Worse yet, only minutes into the trip I notice something troubling in the Mirai's instrument cluster — an illuminated tire pressure (TPMS) icon. Drat. Does the Mirai have a low tire? It sure isn't driving that way, but sometimes a few missing psi can be hard to notice. Why doesn't this thing have individual tire pressure readouts? Maybe it does and I simply can't find them. Double drat. Stupid icon. It's not angry red, but it's also not going away.
I still have about 40 miles to go before reaching my planned hydrogen stop in Truckee. Depending on how low the tire is, that distance could destroy it. Then again, maybe the lit icon is simply a consequence of the ambient temperature being somewhat cooler than when the tires were set, and everything is actually fine. Maybe.
I start to rehearse the upcoming stop in Truckee in my mind. Every minute on this trip counts. I want to check the tire pressures during refueling to minimize downtime, so I'll need a tire pressure gauge. Fortunately, I carry one in my laptop bag. I dig it out and stick it into the Mirai's cupholder so it'll be at the ready.
The hydrogen pump in Truckee is easy to find. I begin refueling and get to checking the tires. They're cool to the touch and all of them are within two psi of the doorjamb sticker pressures. Perfect. This refueling stop takes eight minutes from power off to power on, and I don't lose a single minute due to the tire scare.
With a full tank and only 100 miles between here and the Sacramento station, I am now free to cane this thing with impunity.
At speed the Mirai is undramatic. Its ride comfort is better than the Tesla's, and its relatively compact dimensions make it feel tidier on the road. Rolling on skinny all-season tires, it has nothing like the handling and braking capability of the Tesla. But the driving experience is reassuringly normal.
I also find the Mirai's lack of gimcrackery refreshing. Its doors actually work as you expect, its windshield isn't a constant annoyance and its software isn't full of bugs. One of the few frustrations is its quaint, small touchscreen, which has Atari-like graphics compared to the Tesla's and will lawyer you into submission if you dare attempt to enter a navigation destination while moving.
Sacramento comes up swiftly, but the filling station forces me to watch the dreaded instructional video before refueling. Arrggh. Then some poor instructions result in the video playing a second time. And then a third. I didn't budget for this. I also need to use the bathroom, and leaving the car unattended at the pump (like you do at a Supercharger) doesn't feel appropriate. Still, the refueling stop consumes only 12 minutes, even with the unexpected delay.

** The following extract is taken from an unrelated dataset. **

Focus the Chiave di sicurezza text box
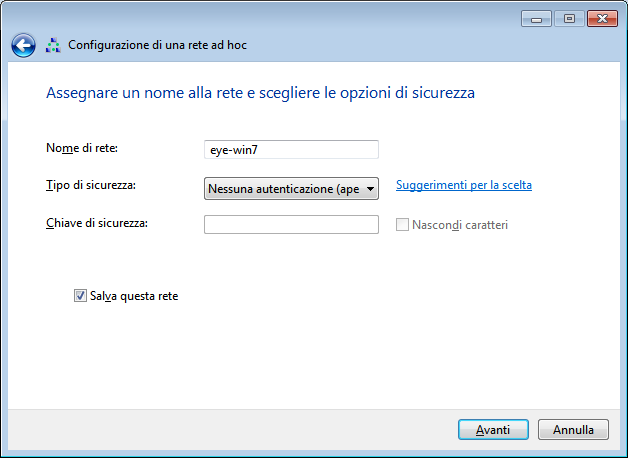The height and width of the screenshot is (458, 628). 291,224
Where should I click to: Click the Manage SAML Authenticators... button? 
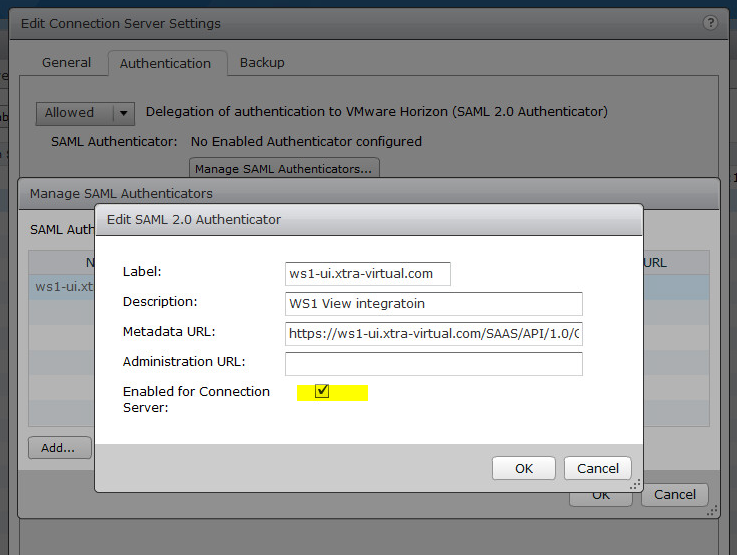283,169
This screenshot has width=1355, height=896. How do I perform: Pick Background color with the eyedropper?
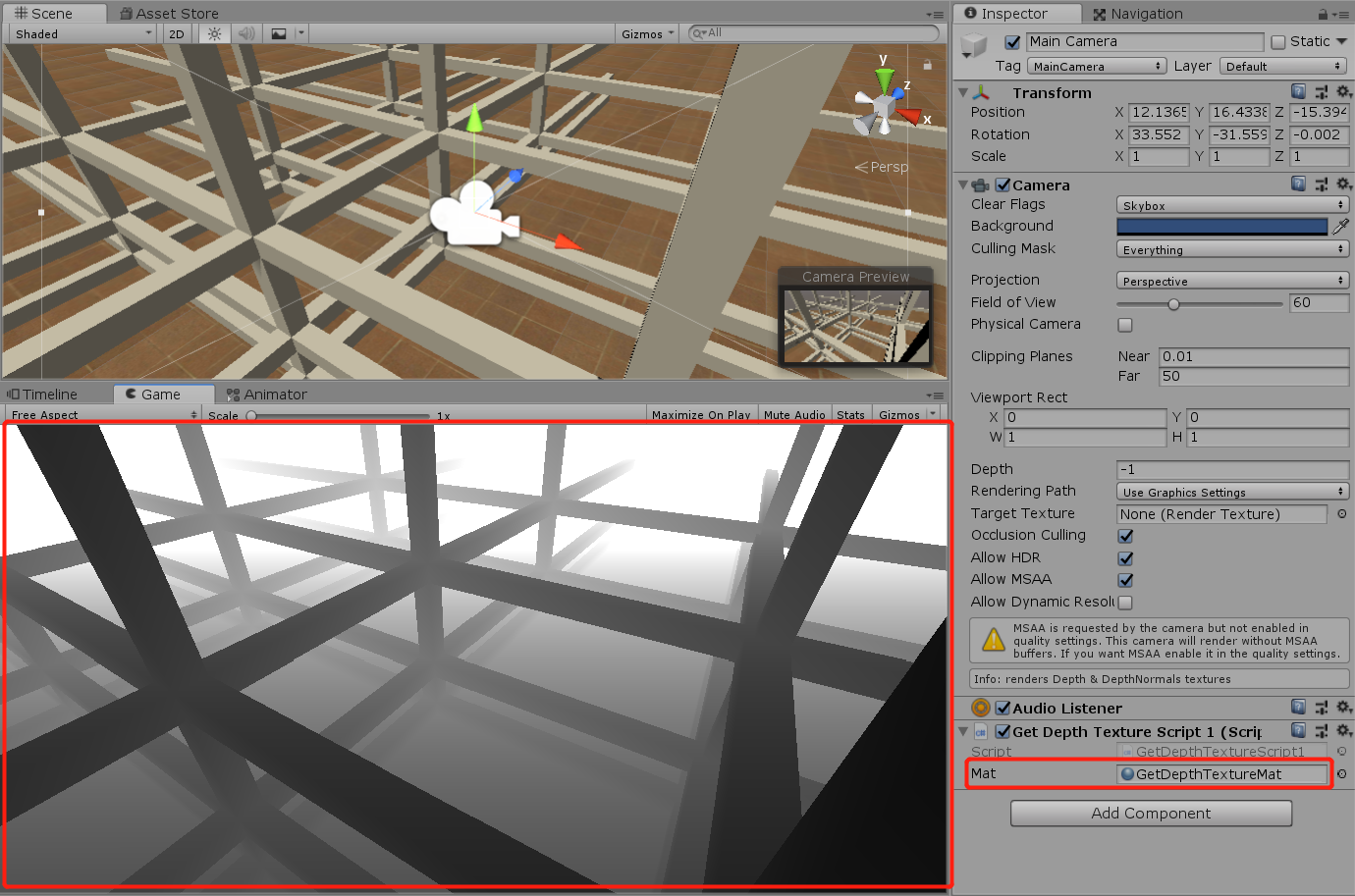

My next fuel stop is Harris Ranch, except I miss the exit. Yep. User error. Seconds after whizzing under the overpass, I remember that I had turned the volume down on my phone a while back, effectively muting Waze's navigational prompts. The next exit is nine miles away. Eighteen superfluous miles, all because I'm a meathead. This one hurts. Refueling at Harris Ranch takes only 8 minutes, though, and that's my last stop before the finish line.
While at Harris Ranch, I check Dan's progress via the Tesla's iPhone app. There's not much space between us. This will be a close one.
When I finally I turn down the ramp to our parking garage in Santa Monica, it's 4:25 p.m. No Tesla. The Mirai has triumphed once more. But how far away is Dan? I have no signal in the parking garage, so I log a few notes, gather some items, chat with Mike Massey for a bit and head upstairs.
There, I check the app again.
Dan's really close now. I run outside and a minute or so later he rolls past.
I snap the above victory photo — timestamped 4:37 p.m. — and stroll down the parking ramp to swap stories.
Dan says he was exasperated by the numerous slow-moving vehicles he encountered heading out of Tahoe, and now he's demoralized by how close the contest was. I kindly inform him that I inadvertently added 18 miles to my trip with my Harris Ranch snafu. Hopefully he feels a bit better knowing that the win could have been even more decisive than it was.